Vought engineers began their design in June 1945, choosing the swept-wing tailless shape to avoid compressibility problems, and their Chief Aerodynamicist has stated that this decision was made before German research on the type was available. Six companies responded to a Navy day fighter design competition announced January 25, 1946, but the Vought V-346A design submitted April 15, 1946, won a contract on June 25 for three XF7U-1 prototypes.
First flown September 29, 1948, by Robert Baker at Patuxent, Maryland, the XF7U-1 was powered by two 3,000-pound thrust XJ34-WE-32 engines, and armed with four 20-mm guns below the cockpit. An F7U-1 contract had been awarded July 28, 1948, but delayed by Voughtís move from Stratford to Dallas, the first flew March 1, 1950. Four of the 14 F7U-ls were completed that year, but two crashed before delivery, as had all three prototypes, killing three Vought test pilots. A September 1949 order for 88 F7U-2s had been canceled and serious problems discouraged the Navy from attempting any squadron use of the F7U-l.
But the Korean War led the Navy to persist in developing the high performance potential, and on August 21, 1950, the F7U-3 with J46 engines with afterburners was ordered. A heavier aircraft with more fuel, strengthened landing gear with extended front strut, and two wing pylons for 1,000-pound bombs or 250-gallon drop tanks, the F7U-3 could add a belly pack for 32 2.75-inch rockets. APG-30 radar in the nose aimed four Mk 12 20-mm guns, with 720 rounds, that had been moved to upper lips of the engine air intakes offered.

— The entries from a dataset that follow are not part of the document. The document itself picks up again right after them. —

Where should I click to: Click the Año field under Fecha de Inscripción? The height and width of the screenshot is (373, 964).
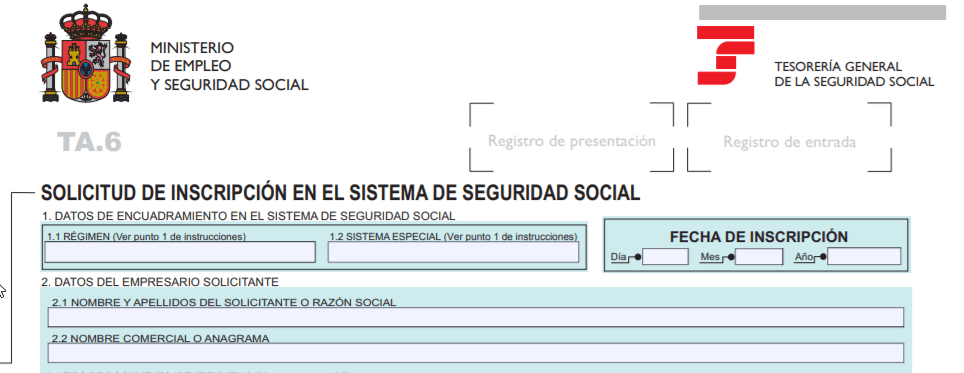tap(864, 256)
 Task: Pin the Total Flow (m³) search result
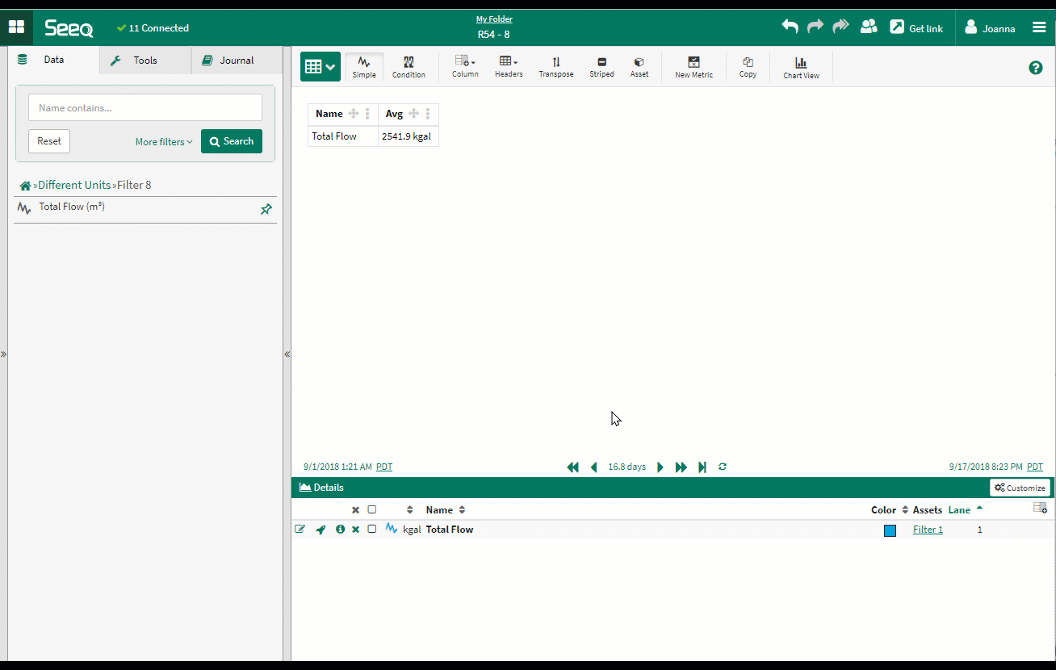coord(266,209)

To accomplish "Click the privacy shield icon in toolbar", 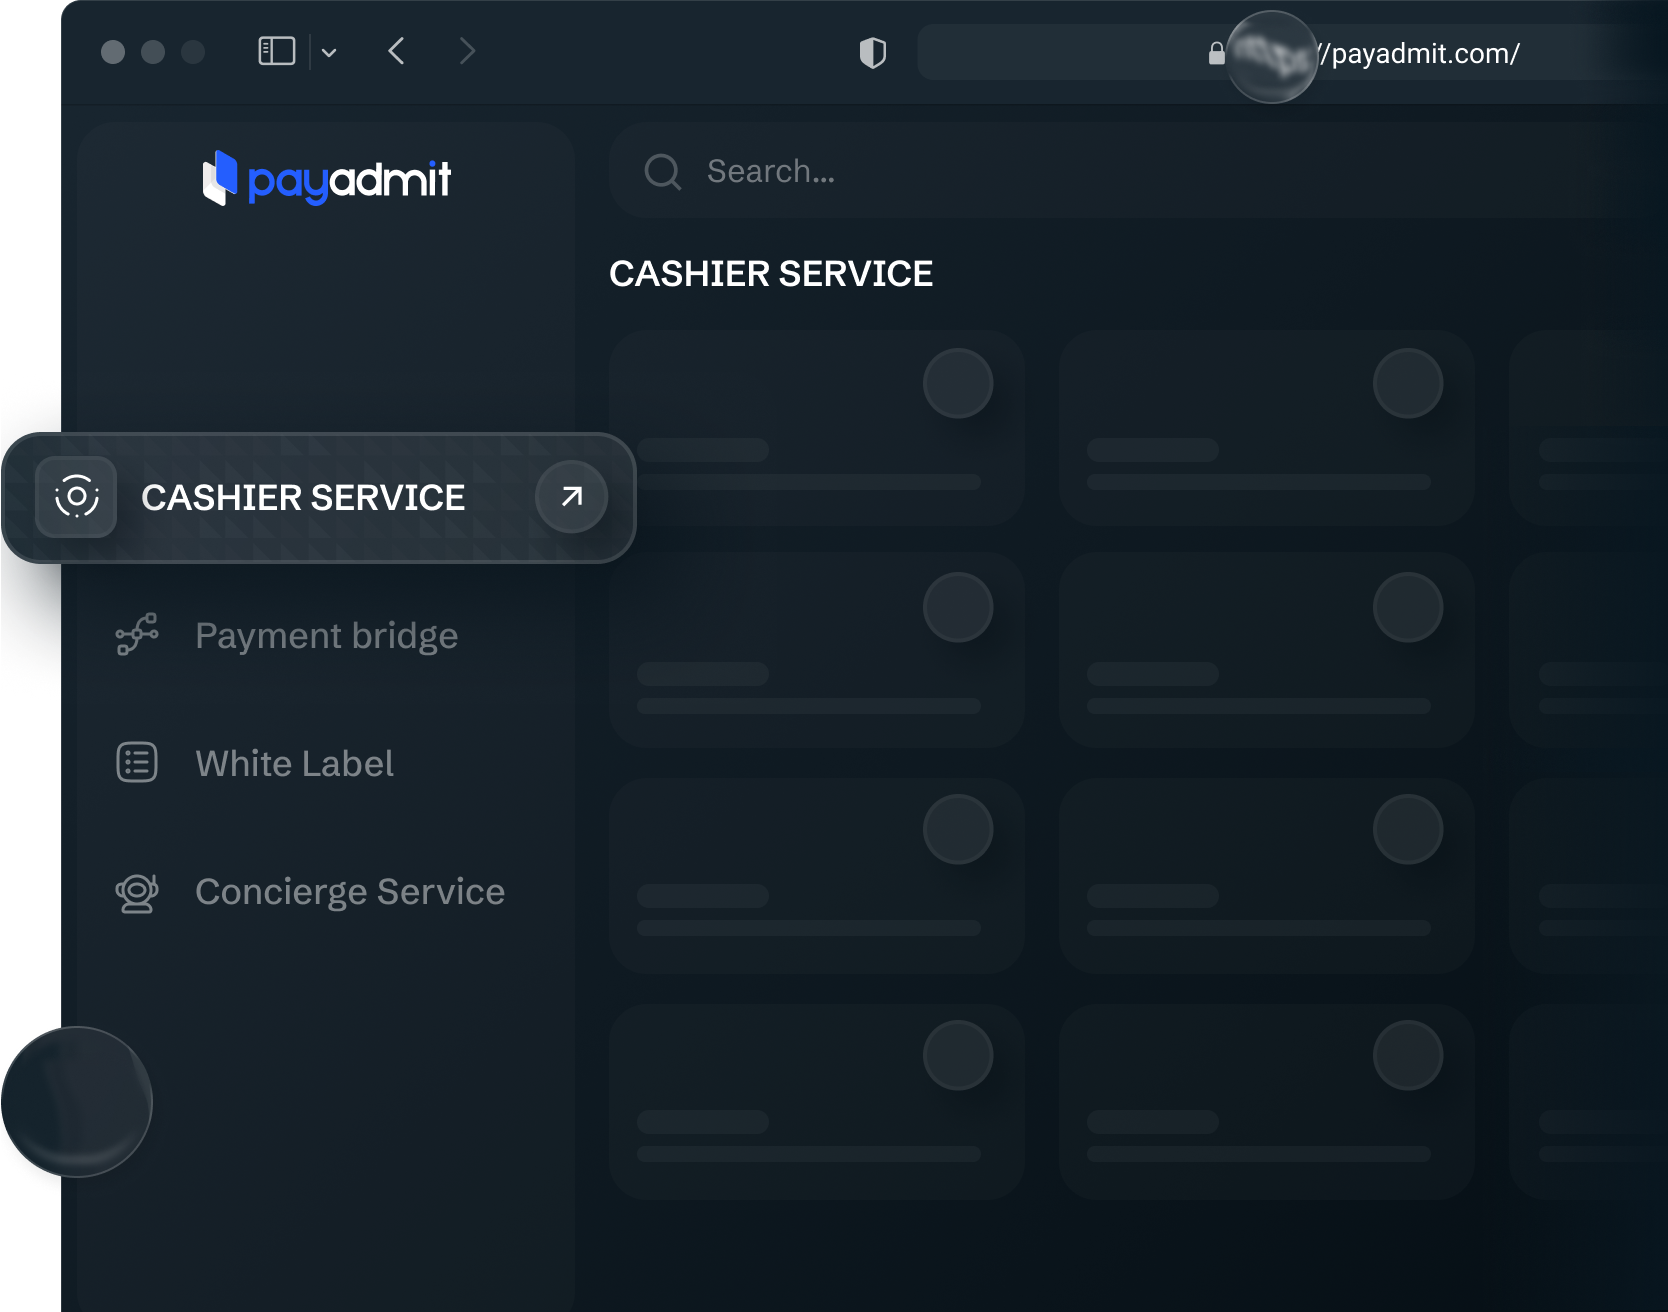I will point(872,53).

Since the Westinghouse engine deliveries were delayed, the first 16 F7U-3s were provided with Allison J35-A-29s without afterburners. The first example flew December 20, 1951, but the J46-WE-8As were not available until 1953, and accidents and mechanical problems delayed fleet introduction until February 2, 1954, when F7U-3s reached VF-81. Deliveries of 180 F7U-3s ended March 9, 1955.
Four Sparrow I beam-riding missiles, or 1,000-pound bombs, could be carried by the F7U-3M, which had APQ-51B radar and additional fuel. Two were converted from F7U-3s, and first flew July 12, 1954. Because of their bomb capacity, F7U-3M squadrons were redesignated as attack units. Vought delivered the last of 98 new F7U-3Ms August 12, 1955, and VA-83 made the first overseas deployment (on Intrepid to the Mediterranean) of a Navy missile squadron in March 1956, when 11 Cutlass squadrons were operating.
Twelve unarmed F7U-3P photo planes in 1954/55 never became operational, but are included in the Cutlass total of 307. Some Navy fighter squadrons had been redesigned attack (VA) units in anticipation of fighter-bomber equipment. An order for 146 A2U-l attack versions of the Cutlass, however, was canceled in November 1954, and standard fighter models were issued to three such squadrons.
Bedeviled with a high accident rate, the big Vought fighters were withdrawn from squadron service after November 1957, but they did serve to introduce the Fleet to the new, complex breed of airplanes that the future would bring to carrier service.